Aya Adachi – AREA Doctoral Student
Ruhr University Bochum & University of Duisburg-Essen
This PhD project explores the research question of why Preferential Trade Agreements (PTAs) patterns differ in form and scope through a Comparative Political Economy perspective. The cases of China and Japan demonstrate the value of analyzing the role of the state and its interrelations with sub-national and market actors and spheres in PTA
policy-making within two vastly different political systems. The cases highlight the conceptual issue and consequences of the state-market dichotomy in the scholarship of PTAs and economic regionalism. A mixed-method approach is applied: content analysis is used to assess China and Japan’s average PTA patterns, while qualitative case studies of China and Japan’s agreements with the ASEAN are carried out through process-tracing to link policy positions of relevant actors and the institutional settings to the PTA outcomes.
The main findings of this project show that the scope and depth of Japan’s PTAs are more consistent pronounced, while the scope of China’s PTAs are limited, with a main focus on liberalization of trade in goods. These diverging PTA patterns are linked to differences in domestic political economic configurations. Furthermore, these differences in PTA patterns have regional and global economic governance implications: while China is promoting a supplementary and informal approach, Japan is supporting a more regulatory-based governance.
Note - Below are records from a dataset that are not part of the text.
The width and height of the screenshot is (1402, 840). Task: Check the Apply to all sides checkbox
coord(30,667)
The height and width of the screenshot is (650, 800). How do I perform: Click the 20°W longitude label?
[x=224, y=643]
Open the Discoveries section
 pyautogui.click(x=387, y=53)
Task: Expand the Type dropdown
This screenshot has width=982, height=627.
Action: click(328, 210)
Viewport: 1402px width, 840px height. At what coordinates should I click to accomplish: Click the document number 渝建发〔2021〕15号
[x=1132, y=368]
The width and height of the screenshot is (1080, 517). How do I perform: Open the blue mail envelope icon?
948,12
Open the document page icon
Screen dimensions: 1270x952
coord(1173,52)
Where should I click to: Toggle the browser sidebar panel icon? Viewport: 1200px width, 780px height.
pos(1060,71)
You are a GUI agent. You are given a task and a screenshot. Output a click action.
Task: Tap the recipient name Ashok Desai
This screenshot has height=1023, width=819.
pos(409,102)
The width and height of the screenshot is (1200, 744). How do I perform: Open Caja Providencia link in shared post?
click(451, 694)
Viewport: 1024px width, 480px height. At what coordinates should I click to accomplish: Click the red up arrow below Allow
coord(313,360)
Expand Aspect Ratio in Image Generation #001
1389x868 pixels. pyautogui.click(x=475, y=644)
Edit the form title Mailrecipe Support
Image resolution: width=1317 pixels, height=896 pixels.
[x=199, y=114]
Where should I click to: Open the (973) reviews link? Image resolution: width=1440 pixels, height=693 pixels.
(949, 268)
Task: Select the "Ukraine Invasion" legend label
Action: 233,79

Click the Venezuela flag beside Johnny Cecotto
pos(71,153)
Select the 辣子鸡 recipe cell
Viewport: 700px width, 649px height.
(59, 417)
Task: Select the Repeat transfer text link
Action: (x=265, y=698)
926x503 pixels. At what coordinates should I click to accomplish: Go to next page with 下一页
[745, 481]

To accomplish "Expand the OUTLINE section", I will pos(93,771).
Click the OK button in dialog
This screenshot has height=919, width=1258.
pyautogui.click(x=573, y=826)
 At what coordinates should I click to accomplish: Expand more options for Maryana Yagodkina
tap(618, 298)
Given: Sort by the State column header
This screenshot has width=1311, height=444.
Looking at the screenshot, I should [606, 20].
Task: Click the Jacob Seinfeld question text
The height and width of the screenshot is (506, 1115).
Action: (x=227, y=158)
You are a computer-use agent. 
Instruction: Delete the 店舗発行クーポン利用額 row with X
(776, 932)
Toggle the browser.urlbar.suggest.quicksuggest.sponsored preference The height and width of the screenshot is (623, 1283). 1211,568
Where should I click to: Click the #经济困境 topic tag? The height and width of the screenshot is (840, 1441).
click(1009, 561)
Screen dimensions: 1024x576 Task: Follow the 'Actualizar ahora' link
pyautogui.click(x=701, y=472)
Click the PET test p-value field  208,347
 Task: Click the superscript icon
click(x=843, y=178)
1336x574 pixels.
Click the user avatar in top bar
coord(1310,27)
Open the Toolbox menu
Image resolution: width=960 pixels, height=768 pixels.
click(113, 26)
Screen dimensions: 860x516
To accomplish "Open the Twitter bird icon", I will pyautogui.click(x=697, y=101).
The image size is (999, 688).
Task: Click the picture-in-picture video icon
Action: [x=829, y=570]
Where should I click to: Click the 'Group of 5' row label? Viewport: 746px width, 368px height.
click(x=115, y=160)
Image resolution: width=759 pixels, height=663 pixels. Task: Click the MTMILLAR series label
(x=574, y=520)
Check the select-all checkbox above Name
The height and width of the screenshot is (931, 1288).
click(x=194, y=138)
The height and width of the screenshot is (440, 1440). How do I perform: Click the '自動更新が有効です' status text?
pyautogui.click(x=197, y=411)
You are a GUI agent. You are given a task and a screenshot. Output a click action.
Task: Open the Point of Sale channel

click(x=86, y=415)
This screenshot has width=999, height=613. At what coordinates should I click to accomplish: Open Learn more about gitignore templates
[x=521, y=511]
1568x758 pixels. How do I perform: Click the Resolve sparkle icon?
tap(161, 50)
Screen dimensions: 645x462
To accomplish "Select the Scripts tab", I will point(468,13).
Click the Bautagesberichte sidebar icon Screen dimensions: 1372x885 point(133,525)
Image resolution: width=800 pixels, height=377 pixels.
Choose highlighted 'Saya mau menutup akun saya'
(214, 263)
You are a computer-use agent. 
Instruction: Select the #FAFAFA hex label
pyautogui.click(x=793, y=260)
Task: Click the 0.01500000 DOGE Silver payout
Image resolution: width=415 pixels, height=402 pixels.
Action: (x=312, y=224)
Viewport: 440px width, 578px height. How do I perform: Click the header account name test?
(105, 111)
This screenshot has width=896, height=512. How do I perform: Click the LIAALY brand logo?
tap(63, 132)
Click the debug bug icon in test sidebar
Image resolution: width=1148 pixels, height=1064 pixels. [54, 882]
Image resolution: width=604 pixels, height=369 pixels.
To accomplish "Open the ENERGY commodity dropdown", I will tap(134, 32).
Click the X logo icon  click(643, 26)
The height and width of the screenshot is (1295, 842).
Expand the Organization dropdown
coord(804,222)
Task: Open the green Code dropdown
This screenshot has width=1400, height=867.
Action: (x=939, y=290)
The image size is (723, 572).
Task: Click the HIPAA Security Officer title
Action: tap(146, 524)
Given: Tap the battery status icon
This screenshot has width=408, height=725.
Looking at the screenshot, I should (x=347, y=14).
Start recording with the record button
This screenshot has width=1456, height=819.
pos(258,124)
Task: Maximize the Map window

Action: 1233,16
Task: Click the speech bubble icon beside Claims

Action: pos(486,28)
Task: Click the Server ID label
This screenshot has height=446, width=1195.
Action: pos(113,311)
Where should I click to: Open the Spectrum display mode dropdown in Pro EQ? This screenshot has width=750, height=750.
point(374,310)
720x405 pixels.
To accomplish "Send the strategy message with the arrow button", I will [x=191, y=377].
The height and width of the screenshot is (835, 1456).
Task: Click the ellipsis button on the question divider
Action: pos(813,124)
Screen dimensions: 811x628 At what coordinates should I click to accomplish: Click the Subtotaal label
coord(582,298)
Aya Adachi is a PhD fellow at Ruhr University Bochum and University of Duisburg-Essen, funded by the Mercator Research Center Ruhr (MERCUR). Her research interests include International and Comparative Political Economy of PTAs and trade politics of China and Japan. She works as a consultant for the German Cooperation for International Cooperation (GIZ) and obtained a M.A. degree in International Relations and International Organizations from the University of Groningen.